Следователь, капитан милиции Андрей Александрович Бочарников, был человеком редкостной доброты и терпения. Именно поэтому он целых полчаса разговаривал е этим цыганом, как его… Бейбутом, который требовал отпустить задержанную цыганку Рубину. Аргументация у цыгана была прекрасная, вершина таборной юриспруденции: «Я знаю ее много лет. Она не могла украсть. У нас в таборе Рубина — самая уважаемая женщина. Ведунья. Отпустите ее, пожалуйста».

При этом выяснилось, что в момент задержания и совершения предполагаемого преступления уважаемый Бейбут был далеко от набережной, где все это происходило. Сидел у себя в таборе.

Потрясающе! Пришлось главе табора объяснить, что, говоря по-простому, на задержание Рубины определенные основания имеются. Но в тюрьму ее пока никто не сажает.
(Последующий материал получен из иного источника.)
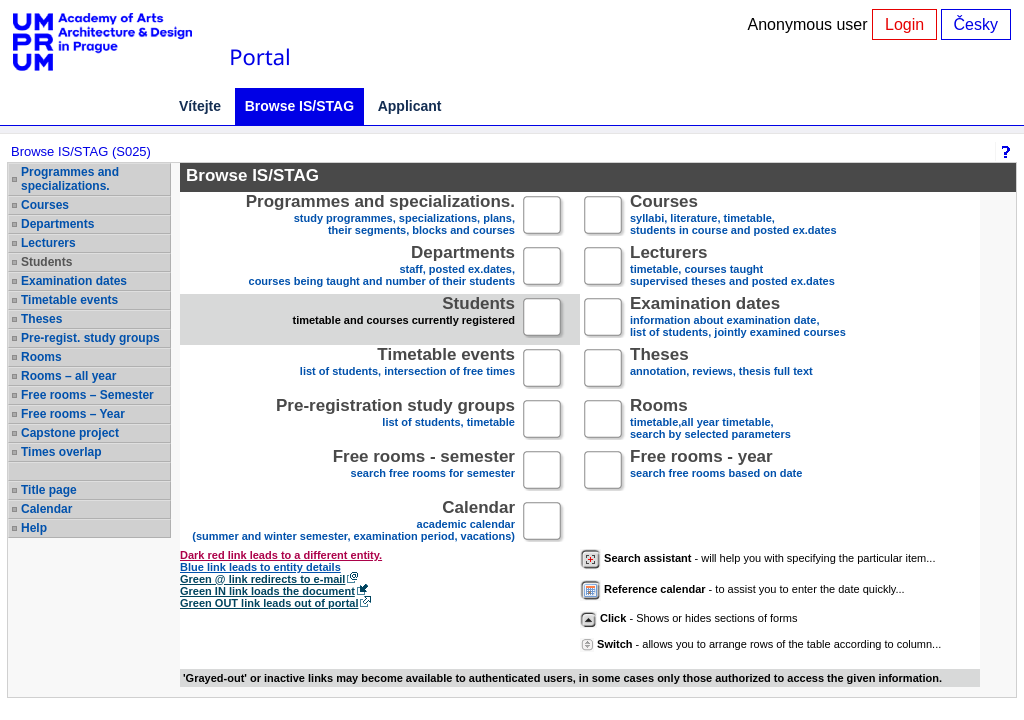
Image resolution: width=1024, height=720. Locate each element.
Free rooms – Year (73, 414)
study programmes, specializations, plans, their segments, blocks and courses (380, 216)
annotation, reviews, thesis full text (721, 369)
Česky (976, 24)
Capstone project (70, 433)
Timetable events (69, 300)
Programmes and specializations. (70, 179)
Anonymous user (810, 24)
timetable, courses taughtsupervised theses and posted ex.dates (732, 267)
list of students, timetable (395, 420)
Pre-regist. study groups (90, 338)
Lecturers (48, 243)
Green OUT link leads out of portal (269, 603)
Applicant (410, 106)
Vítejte (200, 106)
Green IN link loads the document (267, 591)
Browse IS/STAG (299, 106)
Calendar (46, 509)
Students (46, 262)
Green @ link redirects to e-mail (262, 579)
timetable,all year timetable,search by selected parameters (710, 420)
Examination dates (74, 281)
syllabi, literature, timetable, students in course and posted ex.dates (733, 216)
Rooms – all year (68, 376)
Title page (49, 490)
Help (34, 528)
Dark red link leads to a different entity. (281, 555)
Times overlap (61, 452)
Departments (57, 224)
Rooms (41, 357)
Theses (41, 319)
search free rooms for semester (424, 471)
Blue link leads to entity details (260, 567)
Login (904, 24)
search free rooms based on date (716, 471)
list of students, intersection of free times (407, 369)
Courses (45, 205)
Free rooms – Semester (87, 395)
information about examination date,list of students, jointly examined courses (738, 318)
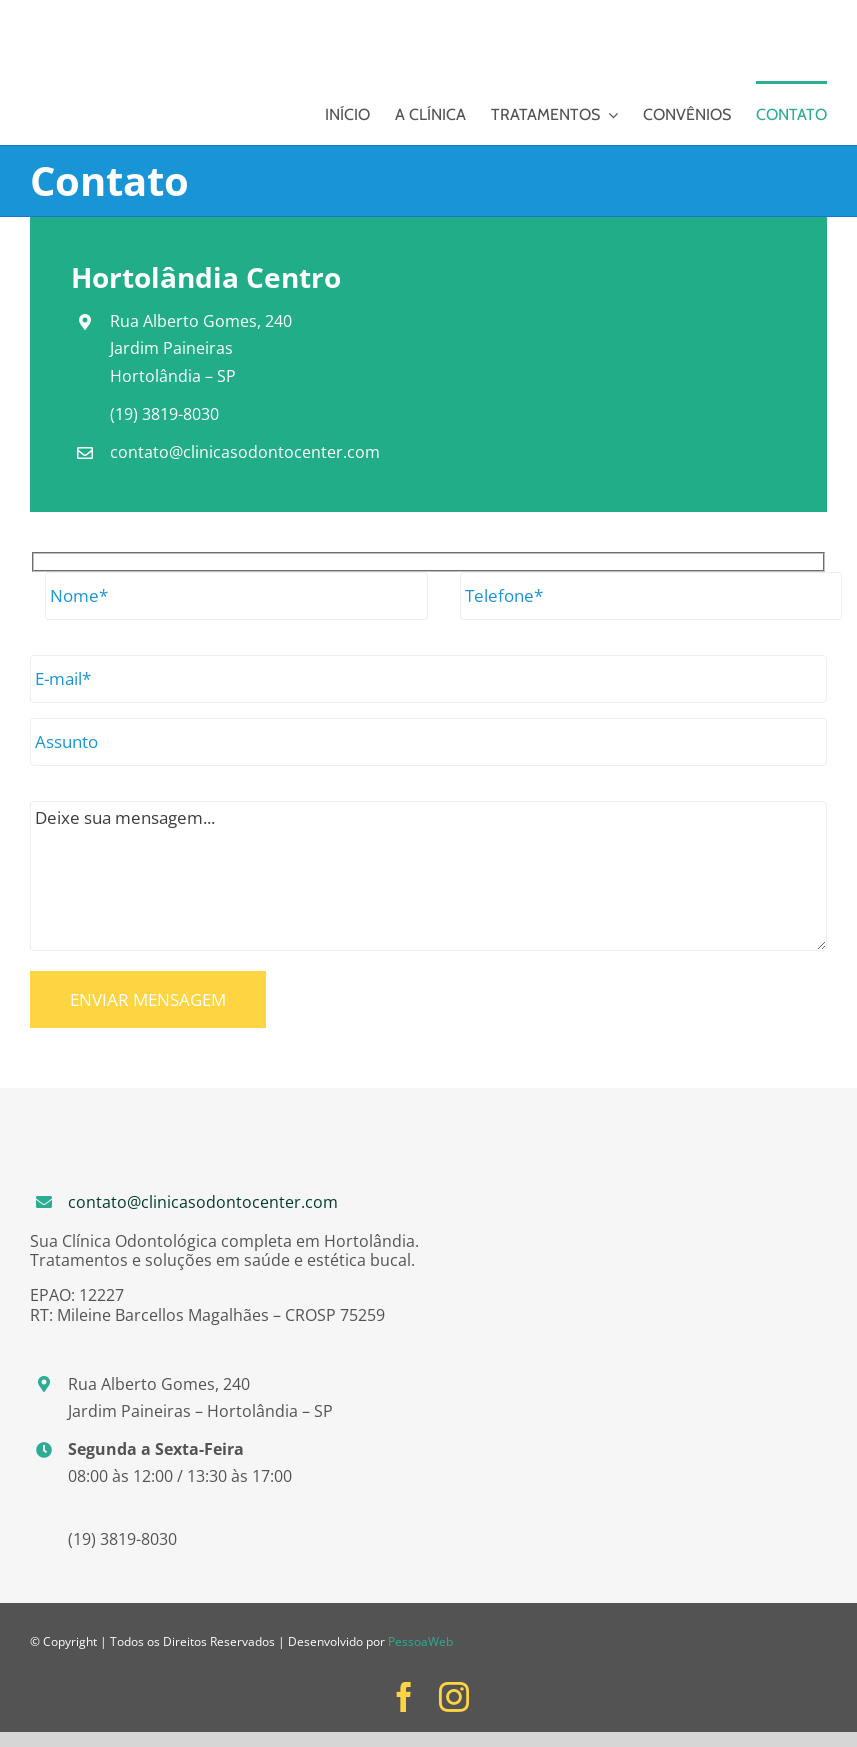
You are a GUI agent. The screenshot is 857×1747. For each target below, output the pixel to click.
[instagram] (454, 1697)
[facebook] (404, 1697)
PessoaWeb (420, 1641)
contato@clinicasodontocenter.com (203, 1202)
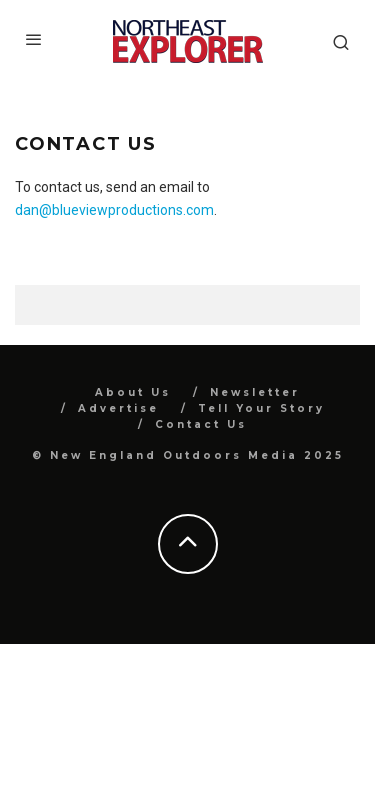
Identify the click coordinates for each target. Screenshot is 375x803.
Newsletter (255, 392)
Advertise (118, 408)
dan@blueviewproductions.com (114, 210)
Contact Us (201, 424)
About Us (133, 392)
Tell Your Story (261, 408)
А в общем, во всем разберемся. Дайте только срок. В хорошем смысле.

Земфира и Миро ждали у кабинета в тайной надежде, что вот сейчас все разрешится легко и быстро. Выйдут улыбающиеся Бейбут, Рубина, и все вместе поедут в табор, праздновать освобождение.

Но нет, не получилось.

Вышел хмурый Бейбут.

— Не договорились. Следователь сказал, что все против Рубины: при ней нашли украденный браслет. Хозяин его опознал. У них лежит его заявление. Там написано: кража.

Помолчали. И, наконец, Земфира сказала то, о чем уже все задумались:

— Если сами не смогли договориться — надо ехать за помощью к Баро. Это его город.
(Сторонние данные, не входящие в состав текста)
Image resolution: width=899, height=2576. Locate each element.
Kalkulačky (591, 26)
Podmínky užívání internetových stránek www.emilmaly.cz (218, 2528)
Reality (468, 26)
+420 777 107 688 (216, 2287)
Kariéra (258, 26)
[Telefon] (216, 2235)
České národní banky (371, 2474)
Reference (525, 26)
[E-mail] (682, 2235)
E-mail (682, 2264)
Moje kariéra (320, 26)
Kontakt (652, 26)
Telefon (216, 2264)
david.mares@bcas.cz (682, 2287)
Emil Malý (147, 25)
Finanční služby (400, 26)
— Земфира права, отец! — сказал Миро.

«Ага! — подумал Бейбут. — Тебе только дай повод к Кармелите съездить».

— Нет, сынок. Мы с ним в ссоре. Я к Баро не поеду.

— При чем тут ссора, — начала закипать Земфира, — когда Рубина в тюрьме? Не хочешь — сиди на месте. Я сама поеду. Сама Баро попрошу.

— А-а! — махнул рукой Бейбут. — Делайте, что хотите, — но только без меня. Я еду в табор.

* * *

К вечеру Антон проспался. Но все, что было с ним, помнил. Правда, не имелось четкого ощущения, хорошо ли это было или плохо. Одно безусловно. Сейчас было хреново. Налил височки, выпил — похорошело. Потом увидел погром, оставшийся после «корриды». Что мог, прибрал. А для серьезной работы срочно вызвал мастеров из отцовской фирмы.

Позвонили. Открыл. В дверях стоял Форс.

— Ну, Антон, как прошли переговоры?

— Отлично! Я очень жестко отстаивал интересы своего отца. Все было так классно. Если б еще не Максим…

— А что Максим? Слишком строгим начальником оказался, работой загрузил?

— Если бы работой! В мою личную жизнь лезет! Ко мне цыганочка пришла. Ну, у нас с ней, э-э… намечалось. Тут врывается Максим, орет… Да еще уводит эту цыганочку.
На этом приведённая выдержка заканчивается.